Films begin Saturday, May 25, at 4 pm with “Farming While Black,” which examines the historical plight of Black farmers in the U.S., and the rising generation reclaiming their rightful ownership of the land while reconnecting with their ancestral roots. In 1910, Black farmers owned 14 percent of all American farmland. Over the intervening decades, that number fell below 2 percent, as a result of racism, discrimination, and dispossession.
The film chronicles three farmers’ efforts to reclaim their agricultural heritage. As the co-founder of Soul Fire Farm in upstate New York, Leah Penniman finds strength in the deep historical knowledge of African agrarianism — farming practices that can heal people and the planet. Influenced and inspired by Karen Washington, a pioneer in urban community gardens in New York City, and fellow farmer and organizer Blain Snipstal, Leah galvanizes community around farming as the basis of revolutionary justice.
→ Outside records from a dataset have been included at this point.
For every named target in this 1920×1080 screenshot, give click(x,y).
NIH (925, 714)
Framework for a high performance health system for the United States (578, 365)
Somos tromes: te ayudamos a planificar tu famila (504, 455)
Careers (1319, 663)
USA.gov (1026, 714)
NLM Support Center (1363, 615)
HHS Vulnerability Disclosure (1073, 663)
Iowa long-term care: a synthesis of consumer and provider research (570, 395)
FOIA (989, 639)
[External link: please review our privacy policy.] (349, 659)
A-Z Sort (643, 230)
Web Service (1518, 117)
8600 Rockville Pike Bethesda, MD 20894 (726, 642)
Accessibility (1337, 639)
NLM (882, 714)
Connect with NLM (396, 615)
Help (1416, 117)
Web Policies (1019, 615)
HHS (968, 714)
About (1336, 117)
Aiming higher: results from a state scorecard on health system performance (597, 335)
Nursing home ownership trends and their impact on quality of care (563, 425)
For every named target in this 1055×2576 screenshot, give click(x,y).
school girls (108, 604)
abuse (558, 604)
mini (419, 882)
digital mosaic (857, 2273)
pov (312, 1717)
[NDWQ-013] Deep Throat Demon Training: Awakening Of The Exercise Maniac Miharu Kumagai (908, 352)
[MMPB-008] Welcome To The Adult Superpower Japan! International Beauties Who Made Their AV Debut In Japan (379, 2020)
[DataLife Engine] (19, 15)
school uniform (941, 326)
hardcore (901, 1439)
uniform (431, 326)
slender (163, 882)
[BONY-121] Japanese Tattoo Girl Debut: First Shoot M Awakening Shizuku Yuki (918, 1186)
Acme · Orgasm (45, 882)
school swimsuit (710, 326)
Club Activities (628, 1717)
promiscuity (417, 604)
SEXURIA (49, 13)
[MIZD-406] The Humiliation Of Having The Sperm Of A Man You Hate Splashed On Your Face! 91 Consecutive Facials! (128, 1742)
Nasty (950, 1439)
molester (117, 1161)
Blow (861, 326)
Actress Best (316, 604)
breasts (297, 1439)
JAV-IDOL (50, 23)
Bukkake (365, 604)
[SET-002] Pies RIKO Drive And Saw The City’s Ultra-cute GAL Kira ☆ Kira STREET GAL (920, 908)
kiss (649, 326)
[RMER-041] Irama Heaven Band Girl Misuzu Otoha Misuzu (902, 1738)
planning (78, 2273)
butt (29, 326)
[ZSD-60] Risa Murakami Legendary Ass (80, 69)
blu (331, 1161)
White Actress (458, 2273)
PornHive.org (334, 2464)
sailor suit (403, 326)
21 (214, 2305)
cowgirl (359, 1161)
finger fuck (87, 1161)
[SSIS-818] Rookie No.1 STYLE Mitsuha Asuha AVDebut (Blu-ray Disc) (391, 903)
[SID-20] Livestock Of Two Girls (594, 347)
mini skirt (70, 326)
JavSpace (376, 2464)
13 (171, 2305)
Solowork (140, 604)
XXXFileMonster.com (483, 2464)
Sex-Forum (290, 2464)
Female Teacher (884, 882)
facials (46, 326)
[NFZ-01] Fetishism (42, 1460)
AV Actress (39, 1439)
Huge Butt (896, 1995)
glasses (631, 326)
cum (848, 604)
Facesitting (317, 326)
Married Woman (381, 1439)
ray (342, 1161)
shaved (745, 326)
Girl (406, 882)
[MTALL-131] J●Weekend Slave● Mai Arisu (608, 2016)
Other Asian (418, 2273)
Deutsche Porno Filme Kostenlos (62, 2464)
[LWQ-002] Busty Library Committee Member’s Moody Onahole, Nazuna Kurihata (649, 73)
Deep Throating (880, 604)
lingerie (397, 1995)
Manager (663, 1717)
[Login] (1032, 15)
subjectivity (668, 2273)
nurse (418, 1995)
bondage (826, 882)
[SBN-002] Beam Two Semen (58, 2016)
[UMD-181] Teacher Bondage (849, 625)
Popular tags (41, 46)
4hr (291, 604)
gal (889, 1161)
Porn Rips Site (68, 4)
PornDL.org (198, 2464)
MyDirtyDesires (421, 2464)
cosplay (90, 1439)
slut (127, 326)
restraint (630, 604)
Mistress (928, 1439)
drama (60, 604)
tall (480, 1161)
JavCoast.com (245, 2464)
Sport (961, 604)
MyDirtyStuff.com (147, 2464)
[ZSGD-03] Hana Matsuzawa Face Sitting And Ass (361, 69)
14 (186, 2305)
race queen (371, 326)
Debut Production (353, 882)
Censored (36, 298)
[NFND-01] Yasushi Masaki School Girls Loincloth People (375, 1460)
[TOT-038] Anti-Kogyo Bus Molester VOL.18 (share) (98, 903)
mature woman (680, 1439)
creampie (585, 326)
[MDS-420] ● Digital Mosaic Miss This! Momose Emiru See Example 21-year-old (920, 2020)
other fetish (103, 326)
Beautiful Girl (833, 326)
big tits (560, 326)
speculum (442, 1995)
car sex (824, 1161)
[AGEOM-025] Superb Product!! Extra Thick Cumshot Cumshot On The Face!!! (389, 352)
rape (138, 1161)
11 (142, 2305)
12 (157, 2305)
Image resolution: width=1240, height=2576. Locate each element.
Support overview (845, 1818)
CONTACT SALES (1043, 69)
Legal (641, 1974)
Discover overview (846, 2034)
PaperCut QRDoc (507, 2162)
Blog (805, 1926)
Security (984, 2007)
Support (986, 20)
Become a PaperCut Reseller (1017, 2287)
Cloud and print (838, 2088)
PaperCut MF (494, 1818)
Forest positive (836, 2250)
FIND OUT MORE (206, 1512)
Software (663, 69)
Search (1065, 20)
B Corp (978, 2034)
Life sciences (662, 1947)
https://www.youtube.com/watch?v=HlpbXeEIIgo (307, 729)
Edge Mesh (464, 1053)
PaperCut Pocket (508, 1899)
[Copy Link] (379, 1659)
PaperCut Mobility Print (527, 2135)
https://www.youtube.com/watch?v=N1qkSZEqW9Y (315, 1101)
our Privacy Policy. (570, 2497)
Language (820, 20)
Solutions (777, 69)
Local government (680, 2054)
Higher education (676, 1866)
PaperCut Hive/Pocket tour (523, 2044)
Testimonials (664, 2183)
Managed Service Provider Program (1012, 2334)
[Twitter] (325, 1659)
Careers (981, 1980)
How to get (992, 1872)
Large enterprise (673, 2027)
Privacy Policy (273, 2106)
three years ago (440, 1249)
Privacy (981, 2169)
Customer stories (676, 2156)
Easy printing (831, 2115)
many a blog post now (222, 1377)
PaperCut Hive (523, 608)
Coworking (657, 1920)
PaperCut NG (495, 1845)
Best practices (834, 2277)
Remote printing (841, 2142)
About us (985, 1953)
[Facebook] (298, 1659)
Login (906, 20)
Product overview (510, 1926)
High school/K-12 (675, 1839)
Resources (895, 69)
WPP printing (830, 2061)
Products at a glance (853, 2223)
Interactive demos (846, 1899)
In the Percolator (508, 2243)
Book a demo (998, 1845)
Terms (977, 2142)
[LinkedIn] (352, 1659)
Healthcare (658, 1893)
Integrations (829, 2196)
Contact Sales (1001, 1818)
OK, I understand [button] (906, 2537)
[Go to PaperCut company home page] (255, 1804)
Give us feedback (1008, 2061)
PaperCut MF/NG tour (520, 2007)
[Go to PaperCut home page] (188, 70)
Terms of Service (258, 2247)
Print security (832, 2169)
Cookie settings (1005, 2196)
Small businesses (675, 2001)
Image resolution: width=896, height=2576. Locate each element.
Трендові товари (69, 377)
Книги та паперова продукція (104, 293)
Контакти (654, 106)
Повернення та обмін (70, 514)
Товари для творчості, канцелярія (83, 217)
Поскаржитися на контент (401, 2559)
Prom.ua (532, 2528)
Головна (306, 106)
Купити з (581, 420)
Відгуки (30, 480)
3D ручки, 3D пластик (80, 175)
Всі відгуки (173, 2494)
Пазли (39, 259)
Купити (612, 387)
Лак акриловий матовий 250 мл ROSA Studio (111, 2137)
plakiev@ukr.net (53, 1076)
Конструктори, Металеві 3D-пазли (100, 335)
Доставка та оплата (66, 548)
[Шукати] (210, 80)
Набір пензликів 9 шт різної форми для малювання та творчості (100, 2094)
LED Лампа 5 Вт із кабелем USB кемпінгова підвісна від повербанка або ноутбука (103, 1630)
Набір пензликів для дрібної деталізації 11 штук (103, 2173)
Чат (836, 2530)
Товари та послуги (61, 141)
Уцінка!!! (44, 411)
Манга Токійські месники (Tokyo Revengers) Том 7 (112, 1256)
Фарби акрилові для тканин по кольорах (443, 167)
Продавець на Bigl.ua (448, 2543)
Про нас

At 7:30 pm on Saturday is the Emmy-winning documentary “We’re All Plastic People Now,” with a discussion afterward with director Rory Fielding. We know that plastic is all around us … in our air, water, items we buy, and so much of what we throw away. But we learn far more disturbing truths about where else plastic resides in this groundbreaking film, which tests the film producer’s blood, and four generations of family members, for chemicals derived from plastic.
The festival continues Sunday, May 26, at 1 pm with short films, including “Sounds of the Ocean,” a beautiful cinematographic journey that takes its visuals and sounds from the ocean. Following this will be “Drowning,” which will be discussed afterward with director James Hutchinson. As climate change accelerates and sea levels rise, the documentary delves into its harsh impact on the Vineyard and the Island’s future.
Next up at 4 pm is “Inundation District,” which will include a discussion with the director and journalist for the Boston Globe David Abel. In a time of rising seas and intensifying storms, Boston, one of the world’s wealthiest, most educated cities, spent billions of dollars erecting a new district along its coast — on landfill, at sea level. Unlike other places imperiled by climate change, this neighborhood of glass towers, housing some of the world’s largest companies, was built well after many scientists warned of the threats. The city, which already has more high-tide flooding than nearly any other in the U.S., called its new quarter the Innovation District. But with seas rising inexorably at an accelerating rate, others call the neighborhood the Inundation District.
Closing out the festival on Sunday at 7:30 pm is “Downwind.” The film chronicles the nuclear testing that happened between 1951 and 1992 in Mercury, Nev., when 928 nuclear weapons were detonated. The film features members of the Shoshone nation and others still lethally affected by the radioactive fallout. Martin Sheen narrates this harrowing exposé of the country’s disregard for everyone living downwind. Director Mark Shapiro will join afterward for a discussion via Zoom.
In the spirit of his festival’s tagline, “Inspiration from Nature,” Paradise has curated a moving selection of documentaries that will fill us with passion and a desire to do right by our natural world.
The M.V. Environmental Film Festival runs from Thursday, May 23, through Sunday, May 26, at the Martha’s Vineyard Film Center. For tickets and information, go to mvfilmsociety.com.